Soal:
Sebutkan wujud para malaikat tanpa sayap menurut tulisan tentang malaikat.

Bacaan yang diberikan:
━━━
Jumat, 16 Juli 2010

TENTANG MALAIKAT

(Lanjutan dari JANGAN AMBIL MALAIKATKU!)
Sepanjang kehidupan saya, para malaikat datang dan pergi silih berganti. Satu-persatu dari mereka datang saat saya sedang kepayahan melangkah, kemudian kembali pergi setelah saya mampu berdiri dengan tegak dan tersenyum. Para malaikat tanpa sayap dalam bentuk manusia ini seperti dikirim Tuhan untuk menemani masa-masa sulit saya. Mereka dikontrak dengan periode kontrak yang telah ditentukan. Setelah waktunya berakhir, maka dia juga akan segera pergi dan pindah ke kontrak barunya dengan menjadi ‘guardian angel’ untuk orang yang berbeda.

Saya tak pernah bisa menerka kapan Tuhan akan mengirimkan malaikatnya untuk saya. Bahkan terkadang saya baru bisa mengenali malaikat saya di penghujung waktu atau malah setelah takdir memisahkan kami dan membawa saya pada malaikat lain yang berbeda.

Beberapa waktu lalu saya kembali dalam posisi yang tidak menguntungkan. Saya dirundung kesedihan setelah mengalami beberapa ujian, dan ketika saya mencoba memahaminya. Tuhan mengirimkan malaikat lagi untuk menemani saya.

Dia tidak datang sebagai malaikat sempurna seperti sebelumnya. Dia justru datang dengan segenap permasalahannya. Namun justru dari permasalahannyalah saya bisa belajar banyak, bahwa hidup tidak selamanya mulus sesuai rencana. Saya belajar untuk mensyukuri hidup saya yang jauh lebih beruntung darinya. Dan saya belajar untuk memahami bahwa segala sesuatu pasti ada alasannya. Sekalipun itu adalah tindakan yang kejam.

Sebelumnya dia datang, saya adalah perempuan yang terluka. Dia datang menyembuhkan dengan caranya sendiri. Karena dia ternyata adalah gambaran dari seseorang yang menyakiti saya.
━━━
Item yang ditampilkan:
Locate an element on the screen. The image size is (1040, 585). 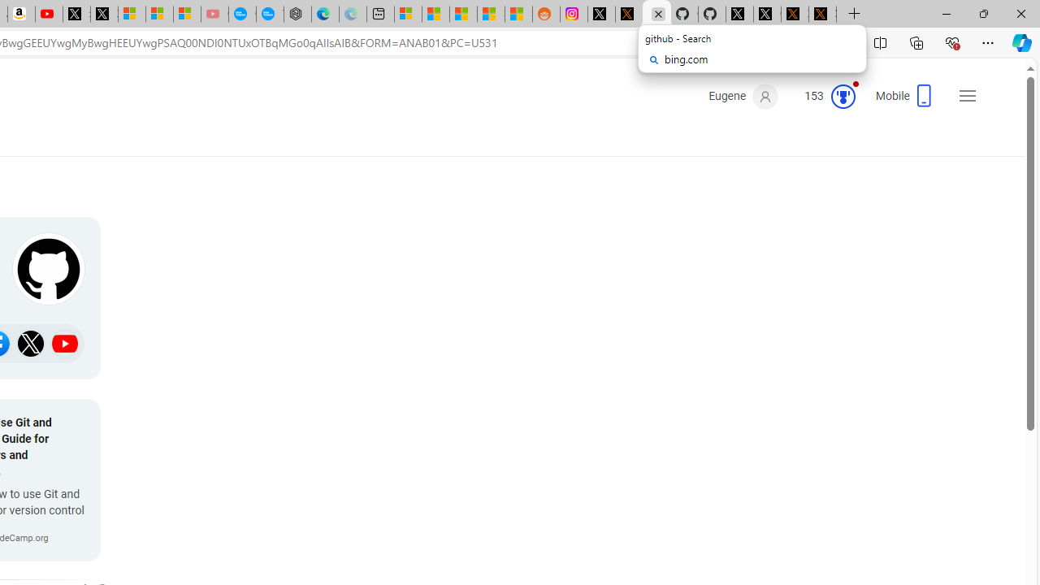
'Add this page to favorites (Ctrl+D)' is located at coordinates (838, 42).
━━━
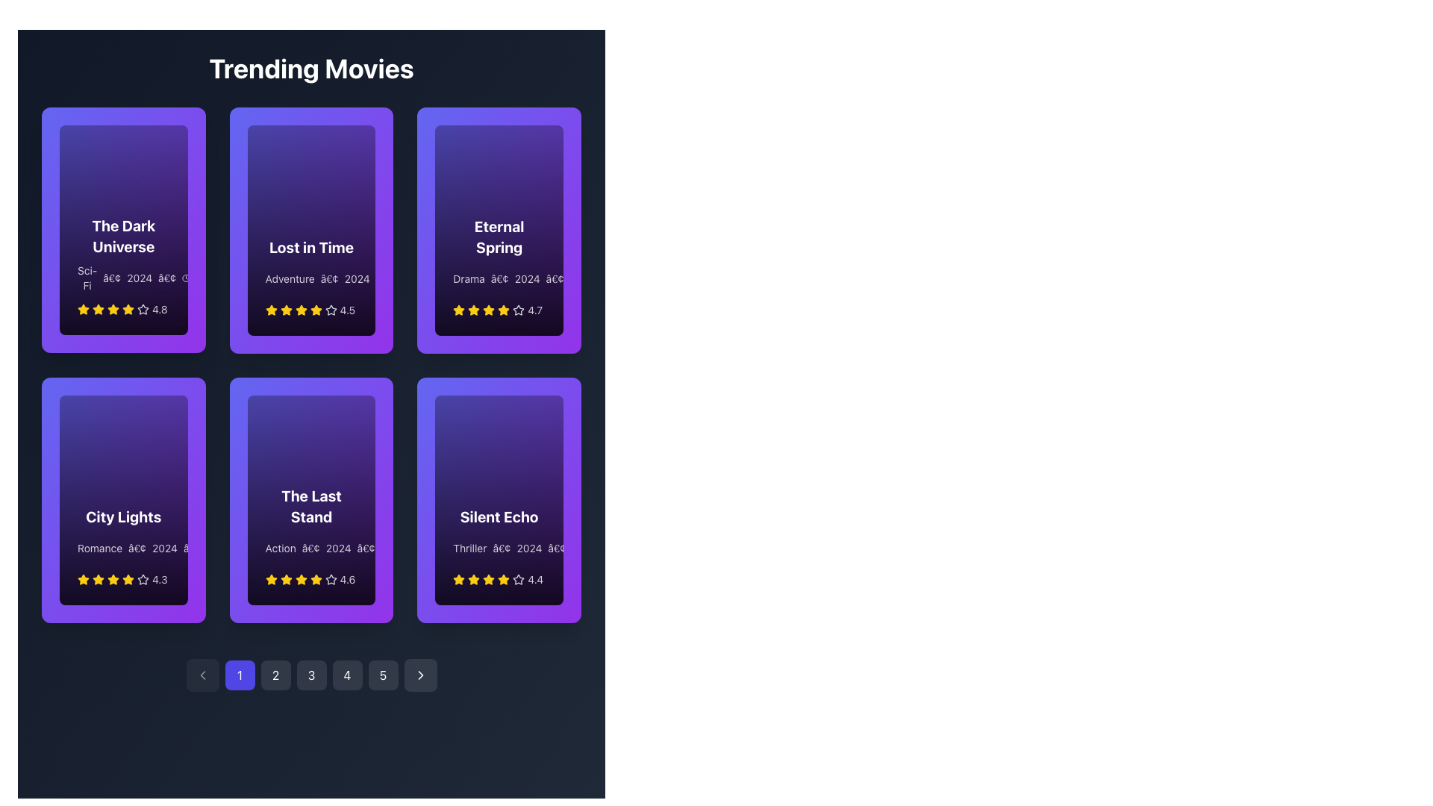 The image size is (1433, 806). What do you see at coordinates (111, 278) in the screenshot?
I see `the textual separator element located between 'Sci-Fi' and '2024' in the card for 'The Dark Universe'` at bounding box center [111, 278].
━━━
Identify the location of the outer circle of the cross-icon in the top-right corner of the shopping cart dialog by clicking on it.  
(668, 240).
━━━
Jawaban di bawah:
Dalam bentuk manusia.